> **ACTIVITY**
Convert every line of the listing below into a JSON list of strings, one string per line, skipping blank lines.

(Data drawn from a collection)
▽
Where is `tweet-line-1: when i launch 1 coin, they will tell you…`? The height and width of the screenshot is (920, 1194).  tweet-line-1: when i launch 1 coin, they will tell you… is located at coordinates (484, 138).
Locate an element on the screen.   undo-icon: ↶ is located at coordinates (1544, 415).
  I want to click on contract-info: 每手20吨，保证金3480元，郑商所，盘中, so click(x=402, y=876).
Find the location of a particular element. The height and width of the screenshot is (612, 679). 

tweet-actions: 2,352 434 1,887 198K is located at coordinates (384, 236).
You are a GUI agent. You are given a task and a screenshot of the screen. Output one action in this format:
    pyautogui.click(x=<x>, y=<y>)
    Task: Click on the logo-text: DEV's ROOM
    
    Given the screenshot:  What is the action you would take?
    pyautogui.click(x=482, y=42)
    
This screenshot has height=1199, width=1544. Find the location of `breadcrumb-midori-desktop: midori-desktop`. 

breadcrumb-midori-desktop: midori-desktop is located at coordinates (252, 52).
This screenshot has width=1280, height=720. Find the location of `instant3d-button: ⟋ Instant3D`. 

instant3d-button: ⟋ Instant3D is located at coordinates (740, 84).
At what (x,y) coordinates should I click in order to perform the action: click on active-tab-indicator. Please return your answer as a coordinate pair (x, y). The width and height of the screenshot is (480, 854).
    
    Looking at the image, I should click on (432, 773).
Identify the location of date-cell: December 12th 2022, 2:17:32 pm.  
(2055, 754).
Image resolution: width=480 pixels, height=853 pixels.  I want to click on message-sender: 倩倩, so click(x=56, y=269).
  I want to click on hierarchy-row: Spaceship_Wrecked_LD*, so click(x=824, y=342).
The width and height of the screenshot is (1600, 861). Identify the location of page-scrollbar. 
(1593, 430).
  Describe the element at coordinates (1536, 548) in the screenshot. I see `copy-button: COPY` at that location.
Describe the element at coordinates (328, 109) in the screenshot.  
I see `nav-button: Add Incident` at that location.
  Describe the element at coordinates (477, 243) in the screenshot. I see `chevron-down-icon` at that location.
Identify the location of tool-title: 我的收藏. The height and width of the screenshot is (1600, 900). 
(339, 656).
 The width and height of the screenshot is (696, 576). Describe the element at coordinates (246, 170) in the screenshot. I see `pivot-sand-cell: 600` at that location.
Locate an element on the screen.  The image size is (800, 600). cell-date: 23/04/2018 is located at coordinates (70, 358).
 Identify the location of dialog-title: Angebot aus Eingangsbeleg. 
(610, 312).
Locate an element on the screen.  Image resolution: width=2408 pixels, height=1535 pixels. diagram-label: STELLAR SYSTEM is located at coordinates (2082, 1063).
△
> **THE ANSWER**
[
  "Where is `tweet-line-1: when i launch 1 coin, they will tell you…`? The height and width of the screenshot is (920, 1194).  tweet-line-1: when i launch 1 coin, they will tell you… is located at coordinates (484, 138).",
  "Locate an element on the screen.   undo-icon: ↶ is located at coordinates (1544, 415).",
  "  I want to click on contract-info: 每手20吨，保证金3480元，郑商所，盘中, so click(x=402, y=876).",
  "Find the location of a particular element. The height and width of the screenshot is (612, 679). ",
  "tweet-actions: 2,352 434 1,887 198K is located at coordinates (384, 236).",
  "You are a GUI agent. You are given a task and a screenshot of the screen. Output one action in this format:",
  "    pyautogui.click(x=<x>, y=<y>)",
  "    Task: Click on the logo-text: DEV's ROOM",
  "    Given the screenshot:  What is the action you would take?",
  "    pyautogui.click(x=482, y=42)",
  "This screenshot has height=1199, width=1544. Find the location of `breadcrumb-midori-desktop: midori-desktop`. ",
  "breadcrumb-midori-desktop: midori-desktop is located at coordinates (252, 52).",
  "This screenshot has width=1280, height=720. Find the location of `instant3d-button: ⟋ Instant3D`. ",
  "instant3d-button: ⟋ Instant3D is located at coordinates (740, 84).",
  "At what (x,y) coordinates should I click in order to perform the action: click on active-tab-indicator. Please return your answer as a coordinate pair (x, y). The width and height of the screenshot is (480, 854).",
  "    Looking at the image, I should click on (432, 773).",
  "Identify the location of date-cell: December 12th 2022, 2:17:32 pm.  ",
  "(2055, 754).",
  "Image resolution: width=480 pixels, height=853 pixels.  I want to click on message-sender: 倩倩, so click(x=56, y=269).",
  "  I want to click on hierarchy-row: Spaceship_Wrecked_LD*, so click(x=824, y=342).",
  "The width and height of the screenshot is (1600, 861). Identify the location of page-scrollbar. ",
  "(1593, 430).",
  "  Describe the element at coordinates (1536, 548) in the screenshot. I see `copy-button: COPY` at that location.",
  "Describe the element at coordinates (328, 109) in the screenshot.  ",
  "I see `nav-button: Add Incident` at that location.",
  "  Describe the element at coordinates (477, 243) in the screenshot. I see `chevron-down-icon` at that location.",
  "Identify the location of tool-title: 我的收藏. The height and width of the screenshot is (1600, 900). ",
  "(339, 656).",
  " The width and height of the screenshot is (696, 576). Describe the element at coordinates (246, 170) in the screenshot. I see `pivot-sand-cell: 600` at that location.",
  "Locate an element on the screen.  The image size is (800, 600). cell-date: 23/04/2018 is located at coordinates (70, 358).",
  " Identify the location of dialog-title: Angebot aus Eingangsbeleg. ",
  "(610, 312).",
  "Locate an element on the screen.  Image resolution: width=2408 pixels, height=1535 pixels. diagram-label: STELLAR SYSTEM is located at coordinates (2082, 1063)."
]